INSTRUCTIONS FOR THE TASK: Copy the lines running from the one that contains "1200x645 pixels." to the end of the entries below, exactly and with no pictures.
##### ENTRIES SUPPLIED
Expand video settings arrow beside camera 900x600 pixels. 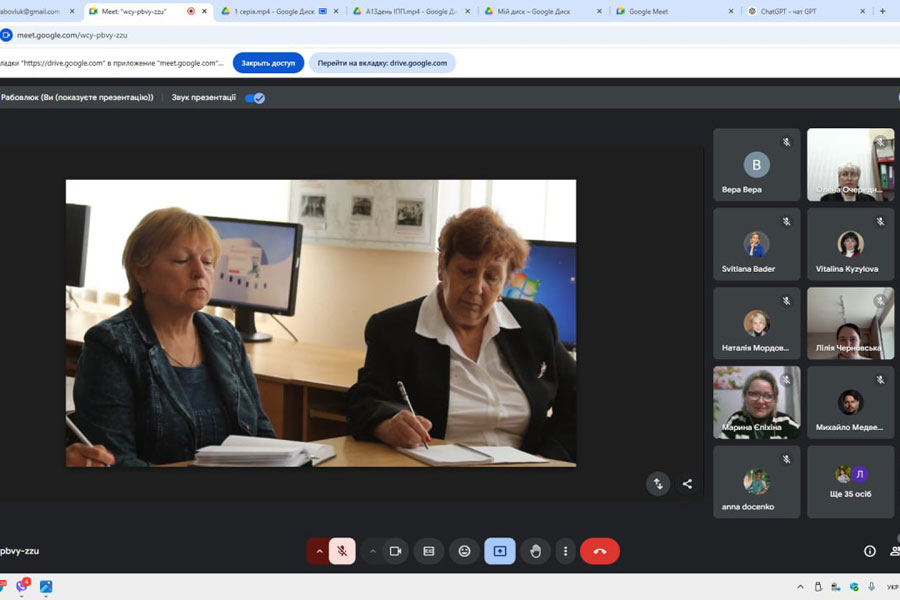point(372,551)
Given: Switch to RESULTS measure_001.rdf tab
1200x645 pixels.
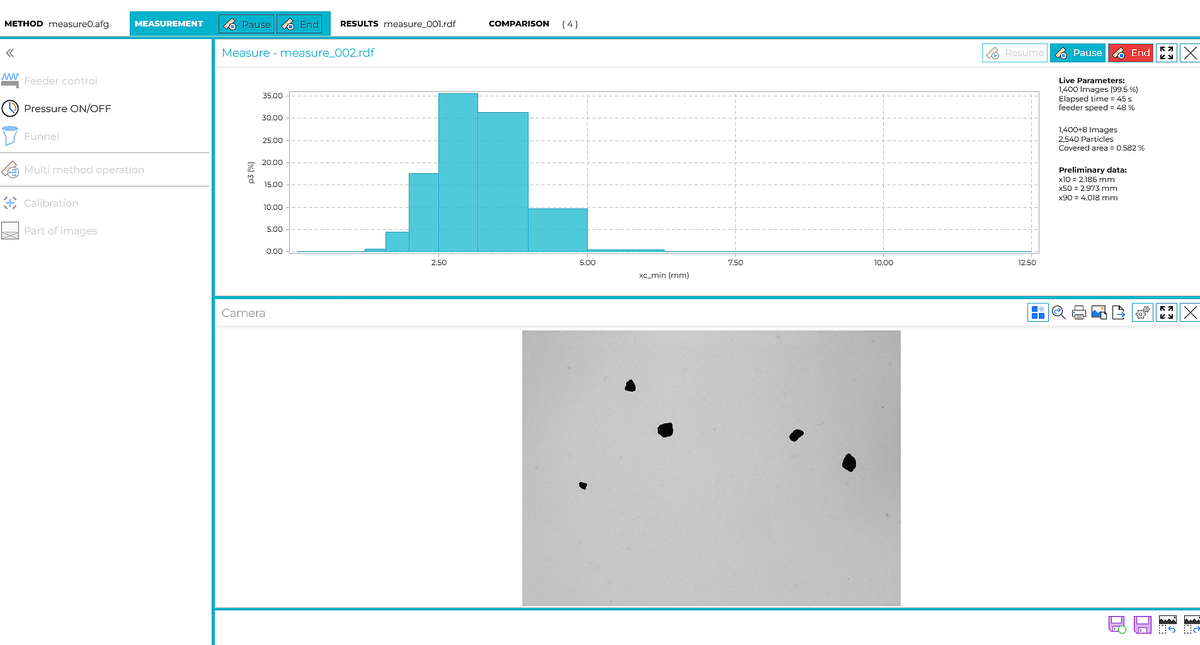Looking at the screenshot, I should tap(398, 23).
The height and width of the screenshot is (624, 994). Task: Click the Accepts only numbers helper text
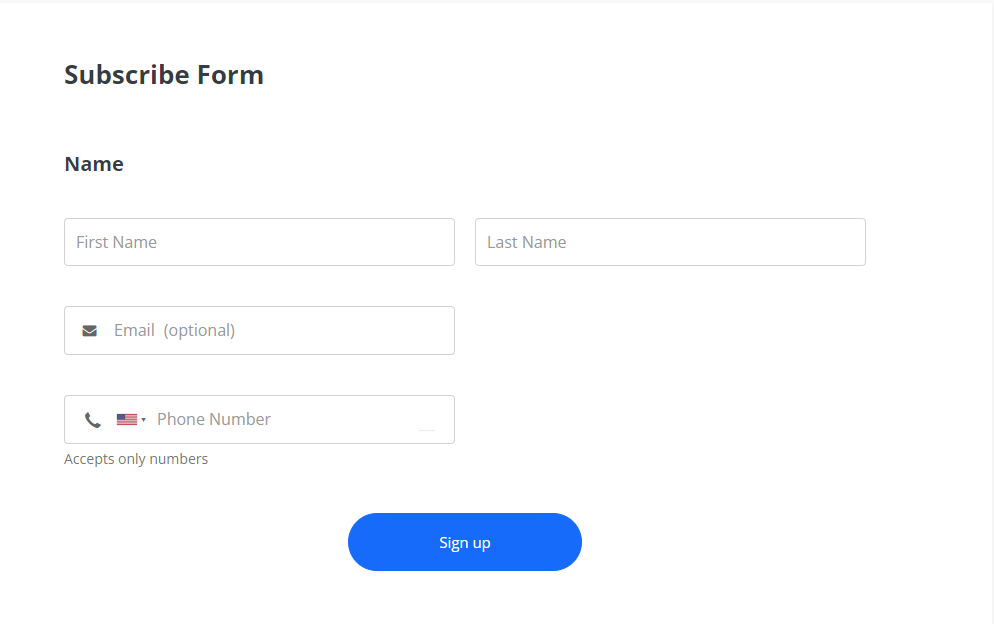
##########
RESULT:
1200x645 pixels.
Looking at the screenshot, I should tap(398, 23).
The height and width of the screenshot is (624, 994). Task: Click the Accepts only numbers helper text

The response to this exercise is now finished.